▸ **PAGE EXCERPT**
start
With -t tsv the linkml csv dumper will attempt to flatten the nested structure to TSV as closely as possible, e.g. using pipe internal seperators for multivalued

Multiple Values

Parameters can be passed as lists, which will be translated to VALUES statements

sparqlfun -e ontobee -T OboClass id=GO:0000023,GO:0000024

Modularity

LinkML allows importing so templates can be modularized using imports

NOTE In future this repo may be split up, with the bio/obo specific features migrating to a new repo.

Use of Jinja commands

You can incorporate additional logic via Jinja2 templating instructions:

obo class filtered:
    is_a: class node
    class_uri: owl:Class
    slots:
      - definition
      - exact_synonyms
    annotations:
      sparql.construct: |-
        CONSTRUCT {
          ?id a owl:Class ;
              IAO:0000115 ?definition ;
              oboInOwl:hasExactSynonym ?exact_snonyms
        }
        WHERE {
          ?id a owl:Class .
end
▸ **DATA LINES**
start
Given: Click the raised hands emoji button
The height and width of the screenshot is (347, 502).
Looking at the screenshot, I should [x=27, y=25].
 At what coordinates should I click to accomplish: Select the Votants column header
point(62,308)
end
start
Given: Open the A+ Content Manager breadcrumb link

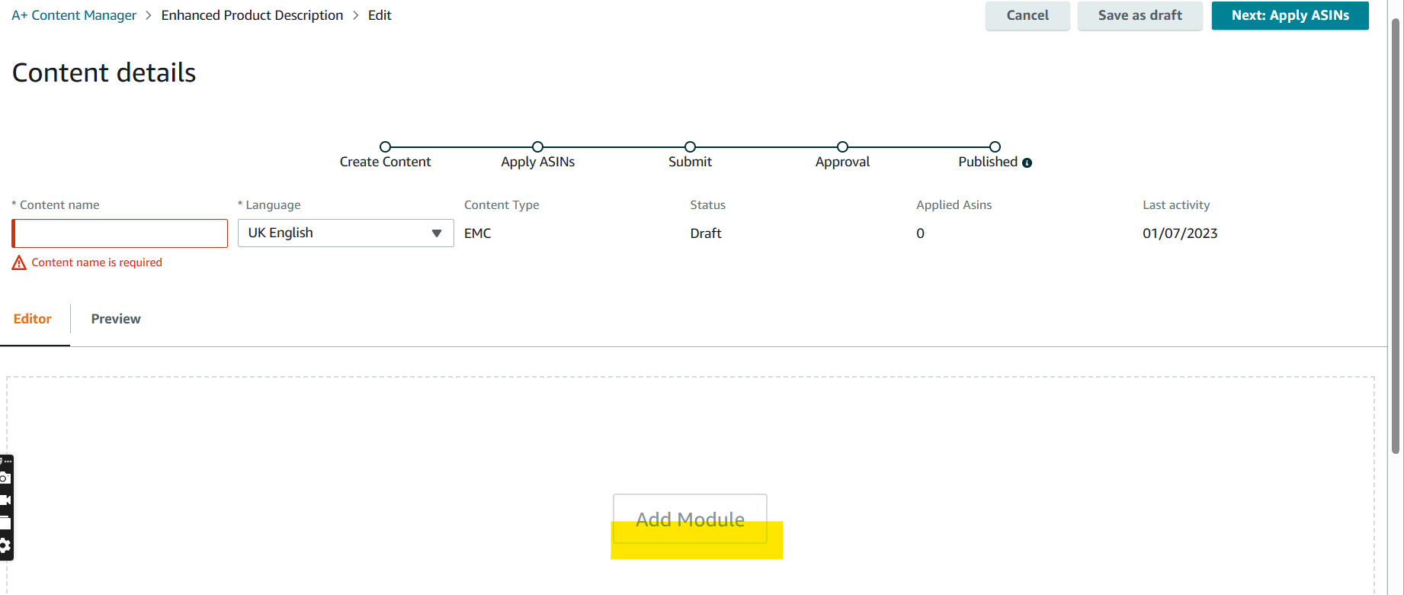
end
▸ **TO BE DONE**
1: Reproduce the portion of the page excerpt that opens with the words containing "Parameters can be" and closes with "a new repo.".
2: How many lines of the listing contain the word "should"? Reply with the number alone.

▸ **EXPECTED ANSWERS**
1:
Parameters can be passed as lists, which will be translated to VALUES statements

sparqlfun -e ontobee -T OboClass id=GO:0000023,GO:0000024

Modularity

LinkML allows importing so templates can be modularized using imports

NOTE In future this repo may be split up, with the bio/obo specific features migrating to a new repo.

2: 2